# a cool way to grow check it out



## BluntFullOfKush (May 3, 2007)

i waz looking on a few sites and i stumbled across this site it's called barrel of green. this guy is growing a few small plants with a light going through 2 pots. its tight check it out http://www.barrelofgreen.com/photo3.html :bong1:


----------



## allgrownup (May 4, 2007)

Wow! it is different.

I'm really liking that....i could disguise that as a wood stove in my living room!

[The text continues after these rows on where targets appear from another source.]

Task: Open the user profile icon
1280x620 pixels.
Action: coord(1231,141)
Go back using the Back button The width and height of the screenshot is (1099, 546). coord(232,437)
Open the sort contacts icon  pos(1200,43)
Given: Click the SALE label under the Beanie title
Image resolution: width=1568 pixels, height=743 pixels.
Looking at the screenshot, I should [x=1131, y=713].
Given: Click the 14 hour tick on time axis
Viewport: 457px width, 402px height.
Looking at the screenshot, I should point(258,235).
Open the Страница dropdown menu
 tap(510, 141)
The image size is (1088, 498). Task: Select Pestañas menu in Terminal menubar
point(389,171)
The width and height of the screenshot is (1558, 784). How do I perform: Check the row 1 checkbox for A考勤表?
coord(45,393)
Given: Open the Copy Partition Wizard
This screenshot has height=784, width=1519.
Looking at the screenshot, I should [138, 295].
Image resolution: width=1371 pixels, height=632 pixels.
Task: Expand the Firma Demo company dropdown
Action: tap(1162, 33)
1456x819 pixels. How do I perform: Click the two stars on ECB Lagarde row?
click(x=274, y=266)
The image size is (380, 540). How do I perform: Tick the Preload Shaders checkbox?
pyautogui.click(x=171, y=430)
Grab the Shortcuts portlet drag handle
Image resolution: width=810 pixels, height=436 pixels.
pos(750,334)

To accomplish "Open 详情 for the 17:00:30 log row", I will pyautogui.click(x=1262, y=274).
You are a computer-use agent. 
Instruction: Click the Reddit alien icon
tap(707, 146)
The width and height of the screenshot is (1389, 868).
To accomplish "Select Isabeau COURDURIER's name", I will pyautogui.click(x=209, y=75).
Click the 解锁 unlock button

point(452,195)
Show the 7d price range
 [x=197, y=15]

course then everyone would ask why i have a fireplace and weird looking wood stove in my living room...............


----------



## BluntFullOfKush (May 4, 2007)

IMO i think i would put clones in there and let um do there thing. it's like you said different, thats the oly way to explain it. and it's very compact and stealthy. i would love to give it a try jus got to get the lights. might get great results from a lowrider.


----------



## kasgrow (May 5, 2007)

A garbage can is more stealthy and easier to set up and seal off light leaks. A couple of them in a garage wouldn't cause any second looks.

I used a similar setup once for a stealth clone room. Using two 15 gallon planter pots with a cfl hanging from the top pot. Not enough room to grow well though. The garbage can would give more room to grow. Perfect for a dozen lowryders.

An old fridge shell in the garage is even better for stealth. It is supposed to be plugged in, make noise and have a lock on it for safety. Also light tight with cooling cores. I see a project in the works. Damn that was some good stuff I just smoked.


----------



## allgrownup (May 5, 2007)

I think the biggest benefit to that setup is the mobility.  If you built it right (strong base on caster/wheels), you could roll that setup out and anywhere.  Sheet, my kids could roll that thing down the street  and people would think they'r just building/playin around like kids do.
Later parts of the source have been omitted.